# PROBLEM TO WORK ON
Could you copy every line of the records below, requests included, but scale each coordinate in the answers by 1.6 and round it to a whole number, with halves rounded up? Leave every number in the requests unchanged.

---- SOURCE MATERIAL

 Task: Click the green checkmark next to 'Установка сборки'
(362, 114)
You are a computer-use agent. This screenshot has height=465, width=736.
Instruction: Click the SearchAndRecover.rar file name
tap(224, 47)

--------

# CORRECT RESULT
 Task: Click the green checkmark next to 'Установка сборки'
(579, 182)
You are a computer-use agent. This screenshot has height=465, width=736.
Instruction: Click the SearchAndRecover.rar file name
tap(358, 75)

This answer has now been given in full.